Я часто думаю, что хороший фотограф должен оставаться маргиналом, то есть не принадлежать к какому-то конкретному социальному классу, быть в стороне, на границе «между» и «между», без четкой самоидентификации и нагрузки социальных обязательств. Мол, только так можно выражать свою позицию, говорить как с бродягами, так и с министрами. Сейчас я понимаю: не обязательно быть маргиналом, можно попробовать стать Брайаном Адамсом. Что для этого нужно — огромный жизненный опыт и огромное сердце?
Сложнее всего — в залах с фотографиями ветеранов. Кто они, жертвы или герои? Можно ли быть героем, когда война оказывается бессмысленной жестокостью? Как говорить одновременно и о героях, и о том, что война чудовищна по своей сути? У Адамса получается показать личные истории, не касаясь целого и не оценивая его.

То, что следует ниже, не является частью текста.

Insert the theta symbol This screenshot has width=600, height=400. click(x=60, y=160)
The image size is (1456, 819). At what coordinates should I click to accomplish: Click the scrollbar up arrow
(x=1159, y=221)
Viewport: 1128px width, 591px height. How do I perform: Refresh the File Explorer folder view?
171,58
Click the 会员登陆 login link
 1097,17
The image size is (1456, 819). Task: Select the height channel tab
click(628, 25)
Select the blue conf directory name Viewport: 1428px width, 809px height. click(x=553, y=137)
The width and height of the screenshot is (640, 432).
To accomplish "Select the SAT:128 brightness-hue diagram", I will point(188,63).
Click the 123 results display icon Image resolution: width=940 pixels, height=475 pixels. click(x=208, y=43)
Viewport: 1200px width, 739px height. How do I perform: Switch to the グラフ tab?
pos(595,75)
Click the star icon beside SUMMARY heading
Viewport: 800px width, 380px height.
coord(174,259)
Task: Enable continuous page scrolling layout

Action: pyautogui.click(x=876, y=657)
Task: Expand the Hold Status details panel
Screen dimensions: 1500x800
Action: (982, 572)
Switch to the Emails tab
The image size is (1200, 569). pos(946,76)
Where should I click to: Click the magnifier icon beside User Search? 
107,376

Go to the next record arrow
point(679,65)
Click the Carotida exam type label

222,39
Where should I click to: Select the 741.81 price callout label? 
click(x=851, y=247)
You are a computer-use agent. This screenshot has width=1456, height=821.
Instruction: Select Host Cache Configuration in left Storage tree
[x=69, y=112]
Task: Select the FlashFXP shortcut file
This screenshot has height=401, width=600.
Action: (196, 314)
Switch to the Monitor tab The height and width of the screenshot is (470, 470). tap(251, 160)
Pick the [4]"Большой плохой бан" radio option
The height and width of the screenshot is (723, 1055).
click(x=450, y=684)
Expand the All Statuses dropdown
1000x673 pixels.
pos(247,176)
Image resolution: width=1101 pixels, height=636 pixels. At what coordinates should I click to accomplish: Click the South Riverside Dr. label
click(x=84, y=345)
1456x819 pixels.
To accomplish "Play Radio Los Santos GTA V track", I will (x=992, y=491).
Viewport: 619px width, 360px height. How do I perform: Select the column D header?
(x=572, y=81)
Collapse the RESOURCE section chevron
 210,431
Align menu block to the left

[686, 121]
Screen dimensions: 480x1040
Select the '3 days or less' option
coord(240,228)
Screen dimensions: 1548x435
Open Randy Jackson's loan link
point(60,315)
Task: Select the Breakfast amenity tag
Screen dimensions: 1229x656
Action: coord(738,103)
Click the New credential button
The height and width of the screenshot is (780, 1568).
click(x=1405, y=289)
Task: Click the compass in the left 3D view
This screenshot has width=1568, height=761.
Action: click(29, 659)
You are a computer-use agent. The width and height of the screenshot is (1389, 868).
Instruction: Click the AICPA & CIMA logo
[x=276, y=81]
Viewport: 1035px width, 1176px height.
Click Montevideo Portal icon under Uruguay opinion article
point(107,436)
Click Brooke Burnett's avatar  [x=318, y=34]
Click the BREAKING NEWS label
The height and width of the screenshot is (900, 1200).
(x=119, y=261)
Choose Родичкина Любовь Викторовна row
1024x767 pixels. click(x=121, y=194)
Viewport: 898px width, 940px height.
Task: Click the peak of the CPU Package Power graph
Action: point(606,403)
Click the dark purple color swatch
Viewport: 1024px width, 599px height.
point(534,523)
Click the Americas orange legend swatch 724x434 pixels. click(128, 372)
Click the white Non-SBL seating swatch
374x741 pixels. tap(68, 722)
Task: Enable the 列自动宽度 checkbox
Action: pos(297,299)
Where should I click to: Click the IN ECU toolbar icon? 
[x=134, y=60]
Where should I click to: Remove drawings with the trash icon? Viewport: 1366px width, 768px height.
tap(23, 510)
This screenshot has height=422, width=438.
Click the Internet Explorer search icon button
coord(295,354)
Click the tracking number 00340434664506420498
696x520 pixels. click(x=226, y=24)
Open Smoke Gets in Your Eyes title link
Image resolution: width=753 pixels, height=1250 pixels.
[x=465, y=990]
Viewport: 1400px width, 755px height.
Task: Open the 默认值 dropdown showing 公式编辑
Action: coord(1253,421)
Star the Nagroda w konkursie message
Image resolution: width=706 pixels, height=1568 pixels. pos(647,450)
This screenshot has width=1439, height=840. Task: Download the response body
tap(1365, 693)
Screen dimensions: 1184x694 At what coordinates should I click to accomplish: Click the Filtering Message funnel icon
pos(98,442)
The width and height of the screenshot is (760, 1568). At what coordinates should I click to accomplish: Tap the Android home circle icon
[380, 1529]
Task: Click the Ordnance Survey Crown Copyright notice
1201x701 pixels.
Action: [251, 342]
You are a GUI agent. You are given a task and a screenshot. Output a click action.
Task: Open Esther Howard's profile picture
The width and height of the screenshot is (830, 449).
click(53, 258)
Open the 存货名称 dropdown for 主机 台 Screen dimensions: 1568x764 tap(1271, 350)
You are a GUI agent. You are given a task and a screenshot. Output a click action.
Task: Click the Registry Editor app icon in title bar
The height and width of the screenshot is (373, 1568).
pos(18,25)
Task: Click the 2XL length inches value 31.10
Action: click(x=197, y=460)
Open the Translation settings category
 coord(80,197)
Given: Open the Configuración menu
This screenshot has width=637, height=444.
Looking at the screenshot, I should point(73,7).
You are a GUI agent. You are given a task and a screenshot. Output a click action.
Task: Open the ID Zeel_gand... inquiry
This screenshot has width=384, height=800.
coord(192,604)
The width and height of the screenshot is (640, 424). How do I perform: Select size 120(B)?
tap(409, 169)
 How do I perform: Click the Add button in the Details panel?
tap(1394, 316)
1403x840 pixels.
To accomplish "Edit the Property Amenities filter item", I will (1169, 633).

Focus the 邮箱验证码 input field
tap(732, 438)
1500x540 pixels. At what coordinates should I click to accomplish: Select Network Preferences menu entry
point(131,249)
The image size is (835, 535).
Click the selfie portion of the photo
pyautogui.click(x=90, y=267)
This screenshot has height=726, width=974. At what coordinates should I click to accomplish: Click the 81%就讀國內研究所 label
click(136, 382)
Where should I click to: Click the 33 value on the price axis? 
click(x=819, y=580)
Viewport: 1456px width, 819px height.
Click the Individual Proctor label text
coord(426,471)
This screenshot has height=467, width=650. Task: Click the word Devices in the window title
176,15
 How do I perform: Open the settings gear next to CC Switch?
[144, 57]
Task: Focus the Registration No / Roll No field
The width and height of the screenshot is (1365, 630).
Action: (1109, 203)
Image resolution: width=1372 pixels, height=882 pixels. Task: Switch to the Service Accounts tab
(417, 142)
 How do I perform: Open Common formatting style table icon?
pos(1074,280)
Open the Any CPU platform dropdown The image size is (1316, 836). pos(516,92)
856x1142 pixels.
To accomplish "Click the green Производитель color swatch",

Ведь каждый вернувшийся с фронта, конечно, остается героем. Что при этом делать с целым, то есть с войной, — вопрос к зрителю.
Личные истории моделей можно прочитать не только в текстах (в проекте «Раненые: наследие войны» есть и интервью) — в роли дневниковых записей, следов и свидетельств произошедших с людьми изменений выступают шрамы. Тело не лжет, на нем отпечатан жизненный путь — и так будет с каждым: и с ветераном, и с бродягой, и с рок-звездой.
«Золото»
Себастио Сальгадо
Карьер Сьерра Пелада, Бразилия, 80-е годы. История о найденном золоте, присвоенной земле и отчаянных искателях лучшей жизни.
Иногда мне кажется, что Сальгадо любой сюжет превращает в библейский. Сплошной Ветхий Завет, Вавилонская башня, хаос — я вижу эти фотографии и не верю, что это происходило около сорока лет назад, более того, я вообще с трудом верю, что это происходило.
Эта история — о воле и силе надежды, ведь только надеждой могут держаться подобные стены и хрупкие лестницы, по которым рабочие с мешками поднимаются со дна карьера. Предельно духовная и предельно телесная история. Здесь звучит средневековая мистика и единство противоположностей. Одновременно тело инстинктивно живущее, почти звериное, часть большого муравейника, по пояс в грязи — и тело сакральное, приносящее себя в жертву потом и кровью во имя веры (веры в удачу, в возможность разбогатеть, в спасение — этой земле не важно, о чем молитвы и кому они адресованы). Покрытые грязью фигуры блестят и напоминают скульптуры из бронзы; перекликаются с выставкой Лины Ирис Виктор в соседнем зале. Золото здесь, золото там.
Сальгадо будто показывает параллельный мир, иной, невозможный. И единственное, что остается, это смотреть молча. Это те фотографии, после которых заканчиваются слова — собственное столкновение с предельным переживаешь в одиночестве.